Müdahil avukatlar olarak son konuşmayı Turgut Kazan yaptı. Konuşmasını dört bölüme ayırarak sunan Kazan, 'Tetiği Çekenler' ve 'Örgüt yapısı' olarak ayırdığı ilk iki bölümde özetle şunları söyledi: "Bu tür davalar bir sır içinde devam ediyor. Birileri bir şeyleri sürekli saklıyor. Dolayısıyla elimiz kolumuz bağlı kalıyor. Daha önce Uğur Mumcu'nun katil zanlısı olarak yakalanan Abdullah Argun Çetin, kendisinin Amerikan istihbaratının talimatıyla çalıştığını, gündemi değiştirmek için bu işi üstlendiğini söylüyor... Bu iddialarına ilişkin bu güne kadar kayda değer herhangi bir gelişme göremiyoruz. Peki, bu adam kim ve niçin görevlendirildi? Birileri kararı verenleri saklıyor!"

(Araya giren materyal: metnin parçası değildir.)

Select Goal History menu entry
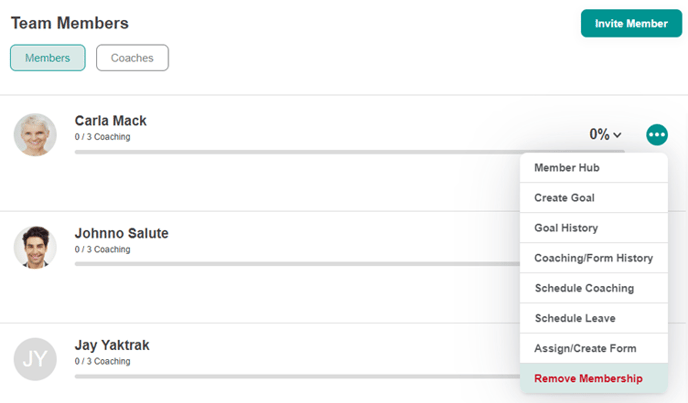This screenshot has height=403, width=688. (x=594, y=228)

Turgut Kazan sanıkların ifadelerine atıflar yaparak sürdürdüğü konuşmasını, Abdullah Argun Çetin için suç duyurusunda bulunarak tamamladı.

Duruşmanın öğleden sonraki oturumu savcı Keleş'in mütalaasını okumasıyla başladı. Keleş özetleyerek verdiği mütalaasının ilk bölümlerinde sanıkların polisçe alınan ifadelerinden kesitler aktararak iddialarını delillendirmeye çalıştı.

Yasadışı 'Kudüs Ordusu' üyeleri olarak suçladığı sanıkların Türkiye'deki faaliyetlerini, kültürel yönden Hasan Kılıç; askeri yönden ise Ferhan Özmen, Hakkı Selçuk Şanlı, Necdet Yüksel, Rüştü Aytufan'ın oluşturduğunu iddia eden savcı Keleş, sanıklar hakkında 'silahlı çete' niteliğinde 'terör örgütü' suçlamasıyla cezalandırılmalarını istedi.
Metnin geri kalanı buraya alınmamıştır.